Additionally, practices serving patients with a lower socioeconomic status will turn to the community health care model, Sanders says. They will employ more direct access dental hygienists to optimize patient care while keeping overhead low. Eventually, these providers will become a normal part of any dental practice, and there will also be an increase in the number of dental hygienists who opt to open offices of their own.

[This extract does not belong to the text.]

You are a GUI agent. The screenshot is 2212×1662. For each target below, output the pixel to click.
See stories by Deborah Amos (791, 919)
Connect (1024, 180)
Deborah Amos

Standardizing guidelines would also help, Iancu says, making it easier for hygienists to practice to their full scope while also allowing them to move freely. Currently, if Iancu goes to another province, her license may not transfer. The same situation exists in the United States. In one state, hygienists can own their own practice and work without dental supervision, whereas in others, they can’t practice independently at all.
So, although progress has been slow, it has been steady, and continues to gain momentum.
“If dentists are onboarding highly trained clinicians who can support the restorative piece and provide high-level care, that provides an opportunity to expand the quality of care in the practice, and to do so while optimizing overhead,” Sanders says. “It’s important for dentists to learn what these providers can do to help support their practices.”